呉エイジ 秘密の探偵小説読書日記

日記と探偵小説の読書録

久山秀子「どうもいいお天気ねえ」を読む

 この23日、急遽嫁さんと四国は松山、道後温泉へ旅行することになったのだが

「松山のグルメを調べとけ」

 と嫁さんが言うので、iPhoneで検索してみたのだ。

 すると「鯛めし」や「鯛そば」みたいなのがヒットする。

 どピンチである。

 鯛は苦手なのだ。

 小学生の頃、近所のおじさんが新鮮な鯛を釣ってきて、さばいて刺身を食わせてやる、と目の前で調理してくれた。

 しかし私は一口食べて吐いてしまったのだ。

 それから十数年、嫁さんのお父さんが鯛の刺身が大好物で、結納の席でそのお義父さんが釣った鯛の刺身が出た。

 一瞬ひるんだが、もう成人している。食も変化して、どうってことないだろう、と一口食べた瞬間、便所に駆け込んで戻してしまった。

 今思えば、嫁さんとの結納の席である。
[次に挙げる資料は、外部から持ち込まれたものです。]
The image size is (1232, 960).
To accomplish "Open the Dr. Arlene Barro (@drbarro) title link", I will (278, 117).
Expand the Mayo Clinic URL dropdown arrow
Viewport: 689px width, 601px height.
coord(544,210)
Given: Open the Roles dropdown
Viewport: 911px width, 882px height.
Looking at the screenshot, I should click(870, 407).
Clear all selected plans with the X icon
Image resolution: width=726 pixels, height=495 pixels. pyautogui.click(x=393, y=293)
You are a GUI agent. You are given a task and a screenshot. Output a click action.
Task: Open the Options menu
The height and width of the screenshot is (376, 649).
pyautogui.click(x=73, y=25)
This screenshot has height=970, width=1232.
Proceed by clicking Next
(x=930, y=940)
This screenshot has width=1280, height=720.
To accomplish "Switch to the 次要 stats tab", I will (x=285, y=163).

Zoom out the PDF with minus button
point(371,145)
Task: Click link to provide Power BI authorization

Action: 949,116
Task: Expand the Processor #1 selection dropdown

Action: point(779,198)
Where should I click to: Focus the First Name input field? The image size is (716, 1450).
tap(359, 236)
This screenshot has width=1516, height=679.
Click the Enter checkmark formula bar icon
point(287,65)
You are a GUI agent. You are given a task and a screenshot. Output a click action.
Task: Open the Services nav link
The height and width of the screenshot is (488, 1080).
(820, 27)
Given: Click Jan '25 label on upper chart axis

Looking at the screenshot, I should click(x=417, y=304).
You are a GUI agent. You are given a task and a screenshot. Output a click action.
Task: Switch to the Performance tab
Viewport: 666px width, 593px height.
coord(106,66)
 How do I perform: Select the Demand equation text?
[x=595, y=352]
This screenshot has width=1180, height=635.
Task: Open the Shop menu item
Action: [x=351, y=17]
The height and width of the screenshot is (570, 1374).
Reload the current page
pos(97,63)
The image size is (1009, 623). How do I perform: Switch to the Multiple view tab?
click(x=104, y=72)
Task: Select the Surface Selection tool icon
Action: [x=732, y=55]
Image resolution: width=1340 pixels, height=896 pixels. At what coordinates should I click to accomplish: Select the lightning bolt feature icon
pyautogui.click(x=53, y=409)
暗雲立ち込める未来の何事かを暗示していたのやもしれぬ(笑)

 なので鯛は私にとって、バルタン星人であるところのスペシウム。

 キカイダー、ジローにとってのギルの笛の音。

 ジャミラにとっての水、なのであった。

 鯛の店を避けるルートで行くつもりである。

 さて、本日は「どうもいいお天気ねえ」を読み終えた。

 前回がガチガチの本格テイストだったので、そっちに大きく舵を切るかと思いきや、今回は全く真逆ともいうべき、軽いユーモアタッチの掌編である。

 まぁ、この人はなんというか、目先を変えるのが好き、というか、実験精神が旺盛というか、本編の主人公は隼お秀の妹分「千代子」が主人公。

 妹分というだけあって千代子も「スリ」である。

 軽妙な会話の合間、時折社会風刺も絡めながら〜あたしが大臣になったら外国の尻を云々〜みたいな、痛快な女性の主張を入れて、でも現代では久山秀子は「男性」だ、というネタは割れているので、そういう目で見ると、男が男心をくすぐる手法が浮き彫りになって、なんだかこそばゆい。

 ホテルに間借りし、そこで犬を飼うことになった千代子、簡易電柱を作ってもらい、そこでおしっこをさせる調教をした。

 その犬をバスケットに入れて、電車に乗り、金持ちの紳士に離した犬を蹴飛ばされる。先ほどまでは全く隙が無かったのだが、犬が紳士のズボンを電柱と勘違いし、そこでおしっこをやった隙に……、というお話。

「スリ」というテーマで、さぁ、今後どこまで「あの手」「この手」が広がるか。